“E’ provato che Valerio Del Grosso e Paolo Pirino agirono all’unisono la sera del 23 ottobre” 2019 quando, secondo i giudici della prima corte d’assise di Roma, uccisero il 24enne Luca Sacchi durante una compravendita di droga nel quartiere Colli Albani a Roma. Lo si legge nelle motivazioni alla sentenza con la quale il 30 marzo, la corte d’assise ha condannato a 27 anni di carcere Del Grosso, a 25 anni Pirino e Marcello De Propris, a tre anni Anastasiya Kylemnyk, fidanzata della vittima e ritenuta coinvolta nella compravendita della droga, assolvendo Armando De Propris. Quella sera Del Grosso e Pirino avrebbero dovuto consegnare 15 chili di marijuana “riscuotendo” circa 70mial euro da Giovanni Princi, condannato in un processo stralcio a 5 anni, amico di Sacchi e che, secondo l’accusa e i giudici, aveva coinvolto nella “partita” Anastasiya.
Del Grosso e Pirino, però, trasformarono la vendita della droga, prima in una rapina e poi in omicidio. Arrivarono nei pressi del pub John Cabot armati: Pirino di una mazza da baseball con cui colpì prima la ragazza e poi Sacchi intervenuto in difesa della fidanzata, mentre Del Grosso impugnava la pistola datagli, secondo i giudici, da Marcello De Propris per “portarglieli via tutti e 70” mila, come emerse da intercettazioni telefoniche. Quella sera i due non portarono via i soldi ma la vita di Luca sacchi, raggiunto alla testa da un unico colpo sparato a pochi metri di distanza.
Per questo “Valerio Del Grosso –scrivono i giudici- ha agito con la chiara previsione e volizione della morte o del grave ferimento della vittima, indifferente al risultato perché, sul momento, era preso solo dalla foga di portare a termine la rapina”.
Marcello De Propris non era fisicamente sul posto quando Sacchi è stato ucciso, ciò nonostante “è indubbio –scrivono i giudici per motivare la condanna a 25 anni- il contributo morale, in termini di rafforzamento del proposito delittuoso, e materiale prestato alla commissione dell’omicidio oltre che della rapina, quale fornitore dell’arma carica e pronta all’uso in un contesto fattuale che rendeva altamente probabile il suo effettivo utilizzo”.

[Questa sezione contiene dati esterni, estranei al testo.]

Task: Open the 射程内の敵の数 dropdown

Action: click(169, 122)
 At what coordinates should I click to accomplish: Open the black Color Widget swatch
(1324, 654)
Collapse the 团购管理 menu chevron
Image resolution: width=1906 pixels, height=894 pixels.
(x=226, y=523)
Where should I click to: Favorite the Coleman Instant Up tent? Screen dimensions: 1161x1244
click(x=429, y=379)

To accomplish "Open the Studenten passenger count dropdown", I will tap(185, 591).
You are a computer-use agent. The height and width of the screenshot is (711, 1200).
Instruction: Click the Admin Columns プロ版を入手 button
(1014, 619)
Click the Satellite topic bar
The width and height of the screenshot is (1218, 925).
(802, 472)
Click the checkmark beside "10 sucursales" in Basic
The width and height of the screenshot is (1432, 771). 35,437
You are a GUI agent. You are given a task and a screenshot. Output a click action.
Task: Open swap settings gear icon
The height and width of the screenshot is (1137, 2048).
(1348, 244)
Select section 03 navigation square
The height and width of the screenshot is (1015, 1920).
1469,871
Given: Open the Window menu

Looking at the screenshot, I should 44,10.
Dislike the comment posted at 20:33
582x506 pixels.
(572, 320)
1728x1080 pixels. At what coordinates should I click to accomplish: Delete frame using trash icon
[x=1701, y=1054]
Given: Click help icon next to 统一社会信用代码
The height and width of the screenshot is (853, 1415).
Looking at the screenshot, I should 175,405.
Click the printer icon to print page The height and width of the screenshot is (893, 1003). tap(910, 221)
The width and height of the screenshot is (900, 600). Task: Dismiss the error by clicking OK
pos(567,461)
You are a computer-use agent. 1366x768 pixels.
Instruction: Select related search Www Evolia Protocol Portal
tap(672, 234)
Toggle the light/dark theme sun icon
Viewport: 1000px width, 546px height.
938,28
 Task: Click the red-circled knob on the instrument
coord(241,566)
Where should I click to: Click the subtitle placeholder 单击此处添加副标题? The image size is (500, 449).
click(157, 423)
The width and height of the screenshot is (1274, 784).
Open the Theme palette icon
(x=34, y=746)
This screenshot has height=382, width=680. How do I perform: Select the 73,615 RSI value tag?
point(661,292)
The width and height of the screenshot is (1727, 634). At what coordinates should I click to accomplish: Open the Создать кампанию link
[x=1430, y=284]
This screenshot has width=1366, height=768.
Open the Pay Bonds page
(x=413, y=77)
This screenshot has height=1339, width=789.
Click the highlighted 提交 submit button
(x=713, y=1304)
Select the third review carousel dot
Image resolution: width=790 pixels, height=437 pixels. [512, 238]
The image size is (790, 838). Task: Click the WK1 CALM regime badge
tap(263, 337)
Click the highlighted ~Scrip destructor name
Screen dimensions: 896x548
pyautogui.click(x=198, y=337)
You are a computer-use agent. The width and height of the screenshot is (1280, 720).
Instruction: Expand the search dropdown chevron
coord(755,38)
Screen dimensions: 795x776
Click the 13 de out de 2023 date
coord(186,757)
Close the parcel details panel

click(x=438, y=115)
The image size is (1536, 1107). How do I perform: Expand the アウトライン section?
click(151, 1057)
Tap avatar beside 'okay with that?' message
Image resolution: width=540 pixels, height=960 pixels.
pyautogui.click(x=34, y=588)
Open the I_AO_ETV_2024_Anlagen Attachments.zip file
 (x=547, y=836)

La posizione di Anastasiya è legata non all’omicidio del fidanzato ma alla compravendita della droga e, “al disegno criminoso non è venuta meno dopo la consumazione della rapina e dell’azione omicidiaria nei confronti di Luca, che giaceva a terra esanime fra le sue braccia, e neppure alla sua morte, perché l’imputata ha taciuto circostanze fondamentali per la ricostruzione della dinamica dei fatti e dei suoi autori, contribuendo altresì nell’immediatezza alla messa in sicurezza della somma di denaro che custodiva nella sua auto dando le chiavi a Princi”.